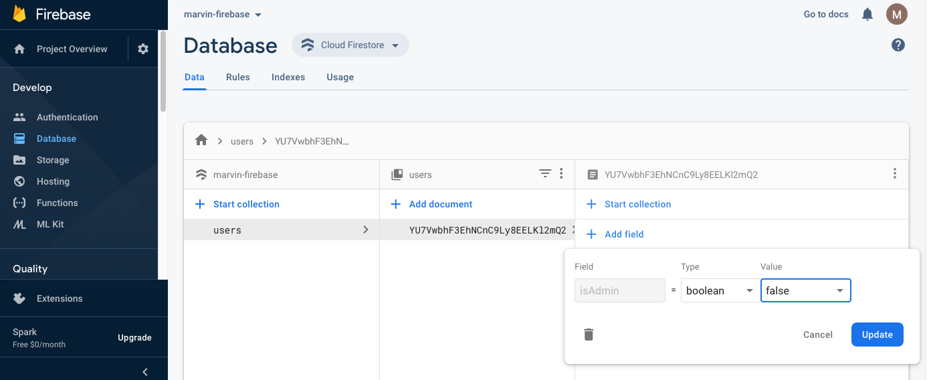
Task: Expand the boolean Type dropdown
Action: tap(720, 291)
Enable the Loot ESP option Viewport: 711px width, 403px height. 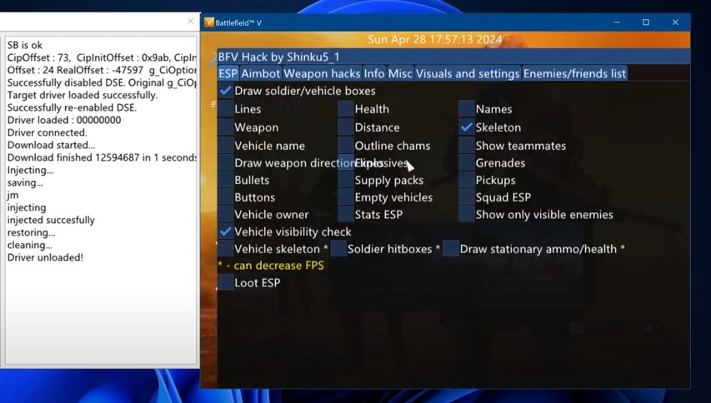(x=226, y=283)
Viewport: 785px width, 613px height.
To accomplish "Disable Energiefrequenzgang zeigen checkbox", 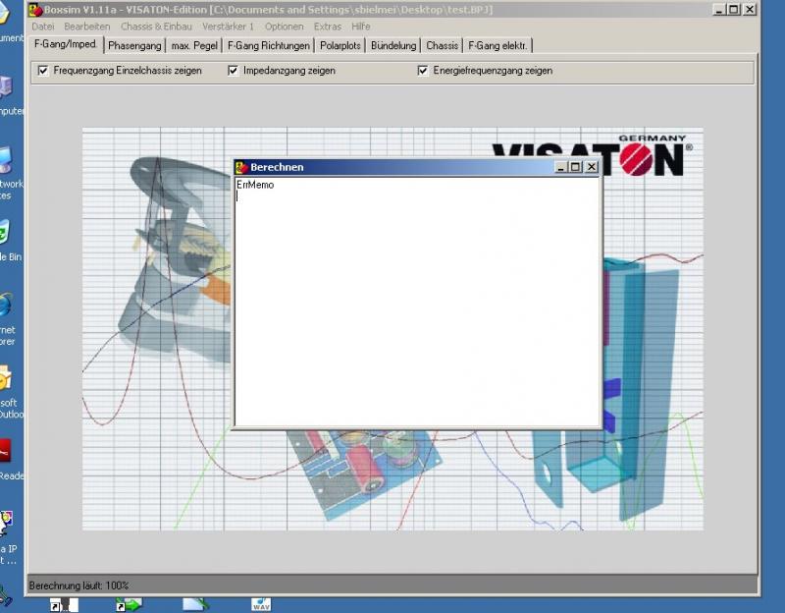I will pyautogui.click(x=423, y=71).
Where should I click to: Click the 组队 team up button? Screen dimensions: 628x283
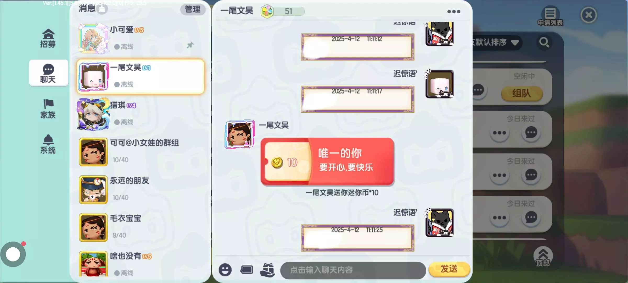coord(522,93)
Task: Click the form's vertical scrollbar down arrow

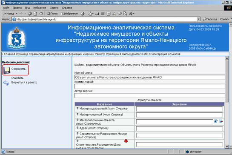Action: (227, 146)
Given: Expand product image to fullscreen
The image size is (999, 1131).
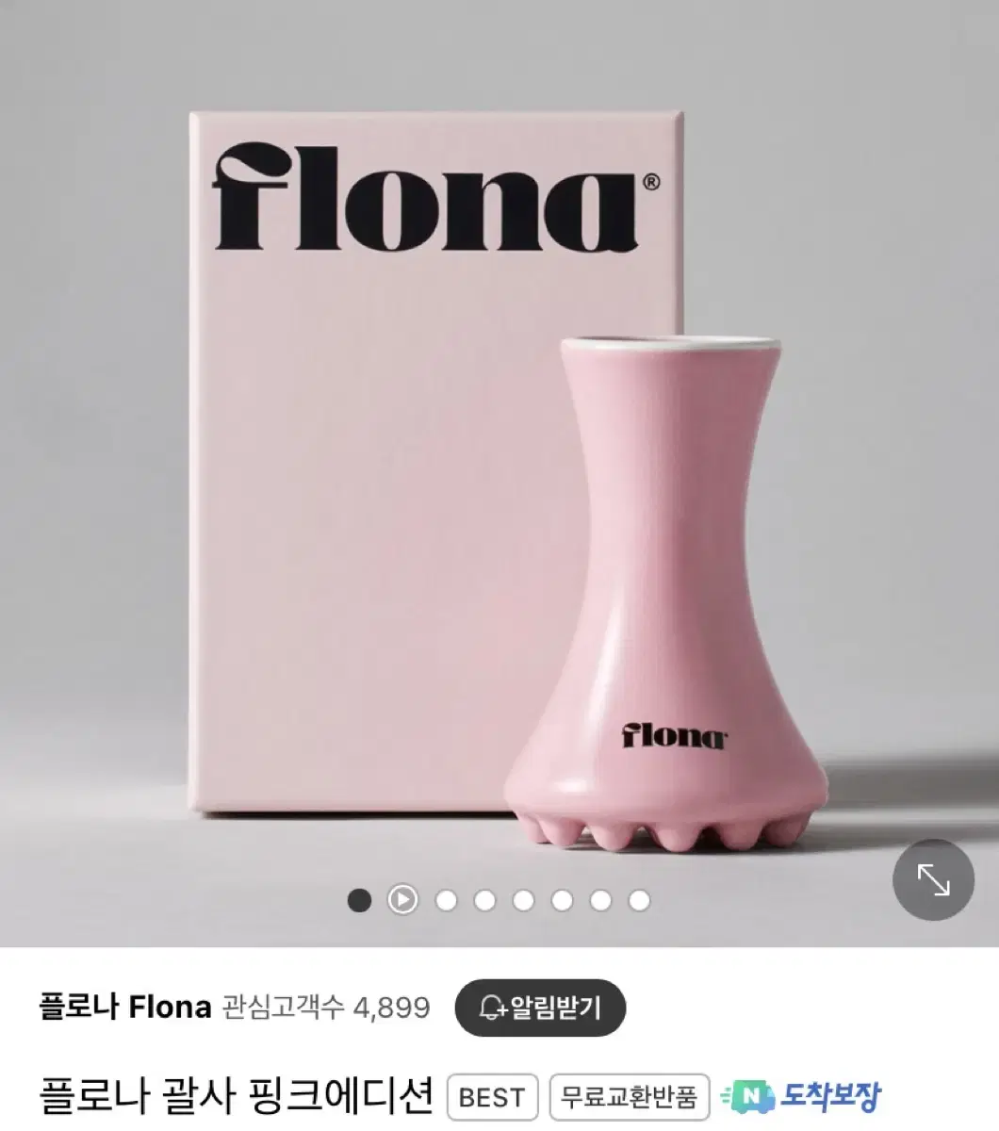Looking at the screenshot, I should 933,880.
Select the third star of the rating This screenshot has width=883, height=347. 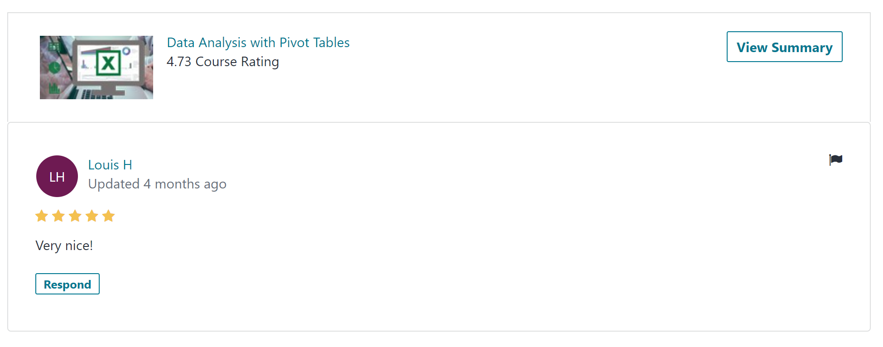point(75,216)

» Problem details:
Using the entries above, reproduce word for word only the lines from the one that contains "Where should I" to the one that contains "Given: Expand product image to fullscreen", both ends included, and drop every picture.

» Solution to this exercise:
Where should I click to: Click the 组队 team up button? Screen dimensions: 628x283
coord(522,93)
Task: Click the form's vertical scrollbar down arrow

Action: (227, 146)
Given: Expand product image to fullscreen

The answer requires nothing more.